Frattanto, la Storia fa il suo corso: le elezioni del '48 segnano la netta sconfitta delle sinistre, ricacciate all'opposizione dopo la parentesi post-resistenziale. Il clima culturale, di conserva, prende a mutare: inizia così il lento, ma inesorabile declino dell'esperienza neorealistica, che produrrà ancora un'estrema fioritura prima di avvizzire.
4. Gli ultimi fuochi
Instauratosi un governo moderato di impronta filostatunitense, la rottura della solidarietà postbellica diviene definitiva: mentre il grande capitale torna ad affermarsi, venti di conservazione spirano vigorosi sul paese. La politica culturale tende verso un ottimismo di facciata, l'esposizione dei dolori e delle miserie d'un popolo vinto inizia ad esser vista con fastidio dal potere.
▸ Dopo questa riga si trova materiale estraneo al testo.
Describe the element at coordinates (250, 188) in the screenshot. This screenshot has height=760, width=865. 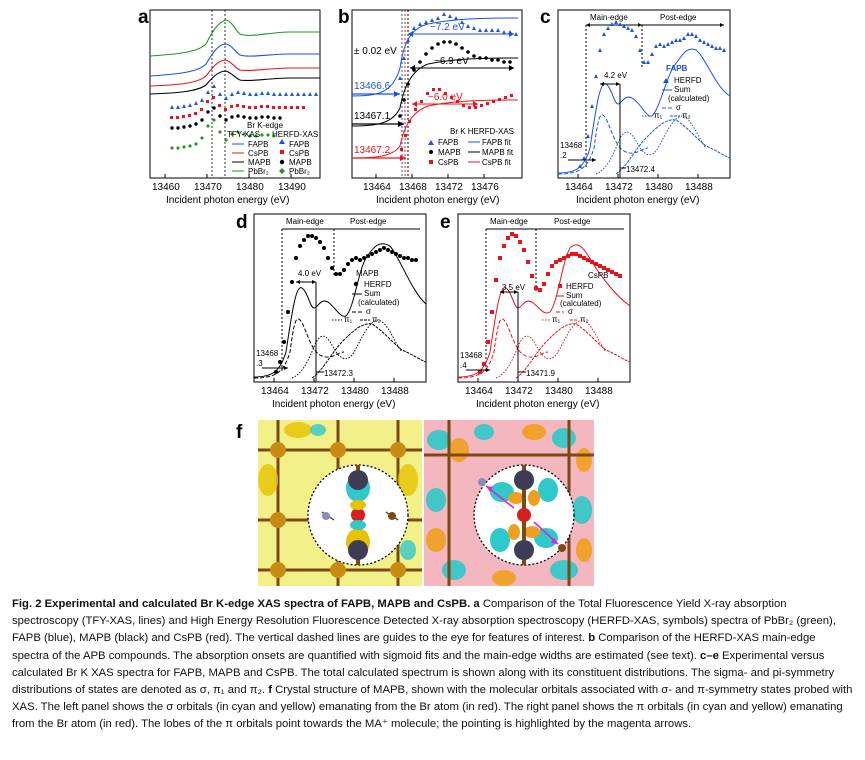
I see `panel-a-tick-3: 13480` at that location.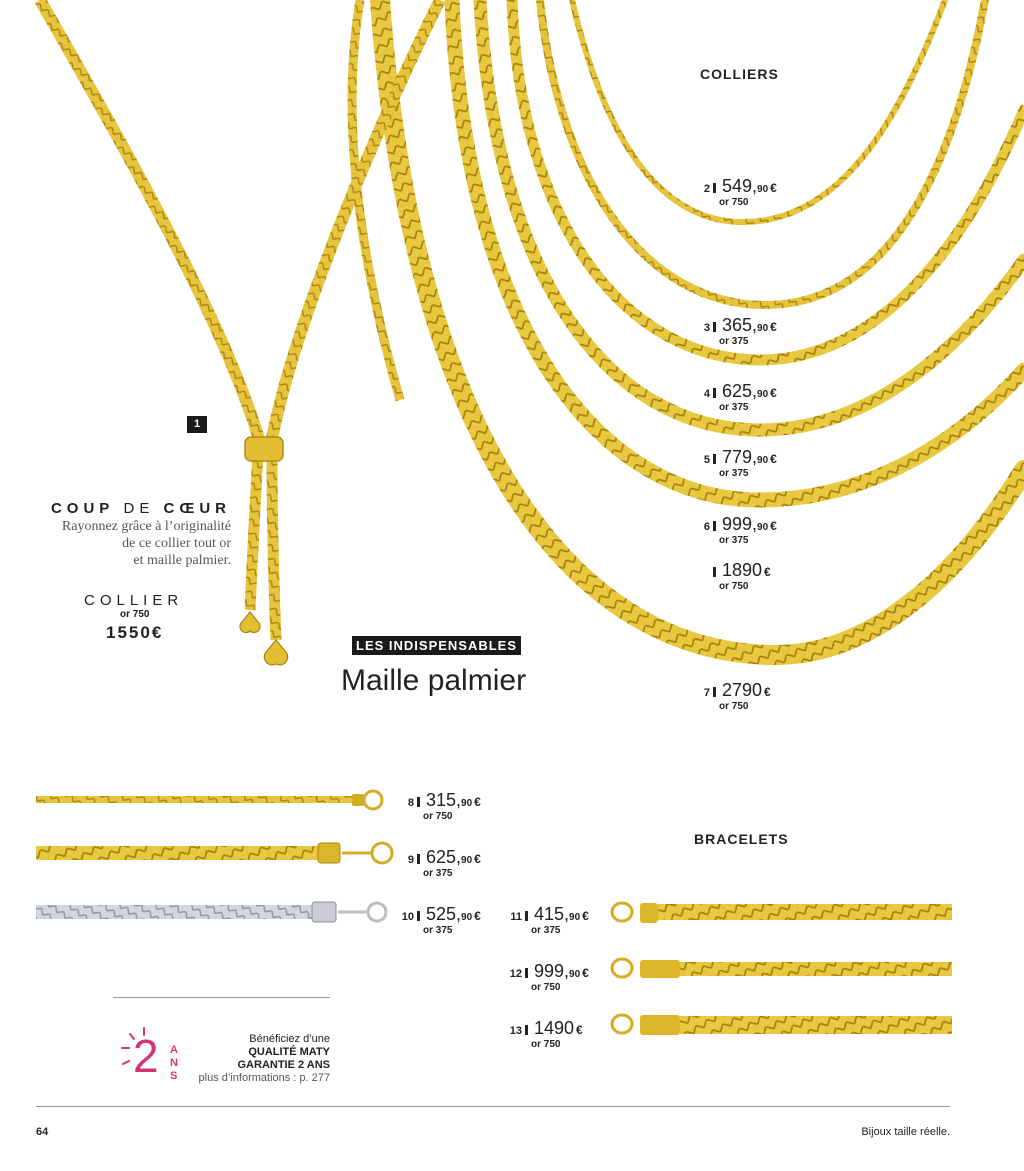 The width and height of the screenshot is (1024, 1171). What do you see at coordinates (740, 325) in the screenshot?
I see `price-integer: 365,` at bounding box center [740, 325].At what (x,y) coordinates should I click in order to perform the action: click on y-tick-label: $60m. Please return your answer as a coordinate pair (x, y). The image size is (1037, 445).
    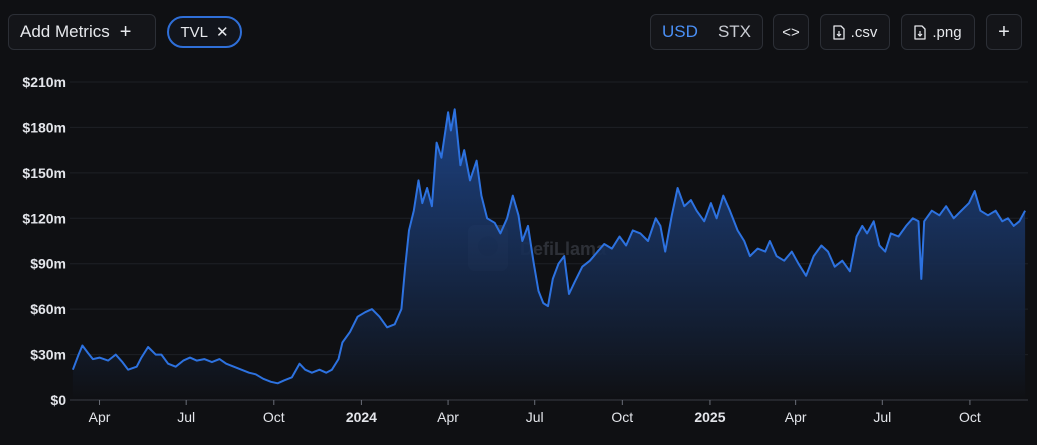
    Looking at the image, I should click on (48, 309).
Lo scopre a suo spese Vittorio De Sica che - già al centro di polemiche per le sue opere - viene attaccato per il magnifico "Umberto D." (1952), lucida e rigorosa descrizione della miserrima solitudine d'un pensionato: l'accusa è quella di presentare un quadro troppo impietoso della vita quotidiana, s'invoca a gran voce un raggio di sole da parte di giovani politici democristiani destinati a fare carriera.
Esortazioni superflue, ché già i cineasti avvertono la struttura neorealistica come una camicia di Nesso e s'indirizzano ad altre esperienze: il citato De Sica, ad esempio, principia una carriera internazionale fortunata negli esiti commerciali e discontinua in quelli artistici, in ogni caso inferiori a quelli d'un tempo.
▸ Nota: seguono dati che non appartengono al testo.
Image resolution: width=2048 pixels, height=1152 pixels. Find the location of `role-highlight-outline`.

Più complesso il percorso seguito da Luchino Visconti: dopo "Bellissima" (1951), epitome del neorealismo e nel contempo suo superamento critico, in "Senso" (1954) egli s'avvia verso un realismo borghese detto nei toni del melodramma, firmando un lavoro magistrale ma ormai lontano dai moduli espressivi della precedente trilogia.
Quanto a Rossellini, il suo tragitto è il meno facilmente classificabile: con "Stromboli - Terra di Dio" (1950), "Europa '51" (1952), "Viaggio in Italia" (1953) egli pare spostarsi nel terreno d'un fideismo pessimistico, assai lontano dalla fiducia nella Storia o da istanze progressiste; mentre Giuseppe De Santis sigla con "Roma, ore 11" (1952) la sua migliore riuscita, con un ritratto corale al femminile di forte risalto sociale e politico.
A questo punto, il neorealismo può dirsi esaurito: la sua lezione si rivelerà preziosa pel nostro cinema, che raramente - forse solo nei primi anni '60 - riuscirà di nuovo a creare una simile rispondenza con le trasformazioni sociali in atto.